Hope they're still there.


----------



## Bee Whisperer (Mar 24, 2013)

How cool. I'm in Springfield. If I was available I would come and help you, but can't do it for a while. I know you can do it though. Watch a few videos on the web and figure out all that you will need. It is going to be hot, but make sure you suit up for this as I imagine they will be a might testy. :applause: 
Also, have someone there with you. Cutting up a fallen tree can be dangerous. I was a logger in big timber for a while, and I've seen some bad things happen.


----------



## Kenww (Apr 14, 2013)

Thanks for the advice. I'm meeting him in a couple hours. Do the usually stay in the damaged tree or do I need to try to get them out today.


----------



## Bee Whisperer (Mar 24, 2013)

You'll probably want to move them ASAP. Sometimes they will stay, but from what you said, it sounds like enough damage that they will be scouting for a new place. The problems in this are that robbers can get at it, and it is a little too late for them to get established somewhere else on their own unless they could build comb and move stores in a hurry. Who knows how strong of a hive it is. Wish I was there. Take some pictures if possible.


----------



## Kenww (Apr 14, 2013)

I was too late. Looks like they left on their own though. No dead bees. I set up the bait hive just in case they're still looking for a place.


----------



## Bee Whisperer (Mar 24, 2013)

Oh man. Sorry bro. Were you able to save any comb for future use?


----------



## Kenww (Apr 14, 2013)

Not yet.
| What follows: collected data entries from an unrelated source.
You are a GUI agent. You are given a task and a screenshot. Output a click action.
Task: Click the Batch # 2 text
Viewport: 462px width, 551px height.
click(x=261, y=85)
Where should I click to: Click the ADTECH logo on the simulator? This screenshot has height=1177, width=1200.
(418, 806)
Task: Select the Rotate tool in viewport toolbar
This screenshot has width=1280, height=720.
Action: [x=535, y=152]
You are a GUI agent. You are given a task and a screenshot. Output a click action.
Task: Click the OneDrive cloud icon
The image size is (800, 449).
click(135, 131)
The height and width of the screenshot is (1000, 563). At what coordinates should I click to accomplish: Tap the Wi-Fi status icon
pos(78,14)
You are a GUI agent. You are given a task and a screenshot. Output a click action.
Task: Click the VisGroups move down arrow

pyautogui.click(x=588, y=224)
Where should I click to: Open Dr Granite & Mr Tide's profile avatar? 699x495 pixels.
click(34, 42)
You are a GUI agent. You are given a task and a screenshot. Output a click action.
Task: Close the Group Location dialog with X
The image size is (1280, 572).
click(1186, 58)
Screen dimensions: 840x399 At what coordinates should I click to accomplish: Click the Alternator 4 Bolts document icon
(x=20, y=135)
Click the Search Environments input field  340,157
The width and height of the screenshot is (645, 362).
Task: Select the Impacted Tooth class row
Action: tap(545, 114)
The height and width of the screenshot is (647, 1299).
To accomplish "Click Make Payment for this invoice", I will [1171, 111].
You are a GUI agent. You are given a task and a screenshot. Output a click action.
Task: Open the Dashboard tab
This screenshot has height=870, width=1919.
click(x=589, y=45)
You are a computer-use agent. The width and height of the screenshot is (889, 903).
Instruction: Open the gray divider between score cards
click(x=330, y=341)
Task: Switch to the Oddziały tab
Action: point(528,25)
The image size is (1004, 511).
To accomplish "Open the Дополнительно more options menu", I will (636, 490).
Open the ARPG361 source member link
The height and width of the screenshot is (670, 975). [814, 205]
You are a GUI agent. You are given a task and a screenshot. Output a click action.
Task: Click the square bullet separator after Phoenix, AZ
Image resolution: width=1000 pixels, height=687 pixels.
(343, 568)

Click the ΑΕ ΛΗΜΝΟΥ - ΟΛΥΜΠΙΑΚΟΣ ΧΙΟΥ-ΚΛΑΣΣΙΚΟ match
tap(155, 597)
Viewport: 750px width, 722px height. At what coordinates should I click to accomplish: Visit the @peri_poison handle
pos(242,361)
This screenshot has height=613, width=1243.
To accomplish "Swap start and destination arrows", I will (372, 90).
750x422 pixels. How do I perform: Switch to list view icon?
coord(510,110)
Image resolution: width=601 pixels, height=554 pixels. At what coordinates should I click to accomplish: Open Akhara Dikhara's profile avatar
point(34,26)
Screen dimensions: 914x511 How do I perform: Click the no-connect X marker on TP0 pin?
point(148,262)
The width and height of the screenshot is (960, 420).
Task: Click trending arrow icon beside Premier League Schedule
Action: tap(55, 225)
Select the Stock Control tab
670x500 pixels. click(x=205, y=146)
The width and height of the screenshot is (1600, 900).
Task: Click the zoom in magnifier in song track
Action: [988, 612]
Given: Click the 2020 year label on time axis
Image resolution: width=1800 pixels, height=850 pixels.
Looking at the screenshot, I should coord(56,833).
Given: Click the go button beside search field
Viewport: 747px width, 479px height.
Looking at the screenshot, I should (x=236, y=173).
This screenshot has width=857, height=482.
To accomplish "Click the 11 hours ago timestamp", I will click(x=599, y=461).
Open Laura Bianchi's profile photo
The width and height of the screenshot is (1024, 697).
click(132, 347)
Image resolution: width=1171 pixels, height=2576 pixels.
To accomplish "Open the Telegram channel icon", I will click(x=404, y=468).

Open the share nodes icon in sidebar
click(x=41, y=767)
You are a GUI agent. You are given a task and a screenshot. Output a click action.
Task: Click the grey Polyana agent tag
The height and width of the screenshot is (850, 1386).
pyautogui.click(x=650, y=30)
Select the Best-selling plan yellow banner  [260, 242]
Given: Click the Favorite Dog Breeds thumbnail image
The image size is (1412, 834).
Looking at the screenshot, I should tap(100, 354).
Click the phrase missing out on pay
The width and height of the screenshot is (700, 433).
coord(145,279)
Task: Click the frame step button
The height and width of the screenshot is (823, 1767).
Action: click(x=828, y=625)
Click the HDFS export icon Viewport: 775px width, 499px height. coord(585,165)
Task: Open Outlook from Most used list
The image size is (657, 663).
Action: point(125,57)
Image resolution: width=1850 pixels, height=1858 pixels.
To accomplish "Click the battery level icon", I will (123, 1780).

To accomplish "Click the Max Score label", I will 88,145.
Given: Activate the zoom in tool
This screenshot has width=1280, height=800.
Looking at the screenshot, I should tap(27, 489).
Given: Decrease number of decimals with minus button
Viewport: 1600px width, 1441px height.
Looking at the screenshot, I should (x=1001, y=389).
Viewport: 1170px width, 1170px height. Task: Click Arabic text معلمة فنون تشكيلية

They said they'd let me know when they cut the log up. It's in the yard of a hunting club's cabin. It's a great place for a swarm trap next spring, i think. On top of a shed roof in a little clearing in the woods near a duck pond.

Do robber bees go after the comb?


----------



## Rader Sidetrack (Nov 30, 2011)

> Do robber bees go after the comb?

Robbers will go after any honey left in the combs. They are not interested in the empty combs themselves. However other critters, including wax moths, can infest the combs and destroy them.


----------



## Bee Whisperer (Mar 24, 2013)

Rader is correct. If you wait too long there will probably not be much usable comb left. Do they have to cut the log, or is that something you can do?


----------



## Kenww (Apr 14, 2013)

The club has a locked gate so I need one of the members to go with me. It's out 25 miles from the only member that I know so not sure when I can get out there. The comb that I could see was empty. Bright new comb though. Not much there anyway unless is not all in the same spot. Trees hollow all the way though so may be lower down.


----------



## Kenww (Apr 14, 2013)

Thanks for the advice.


----------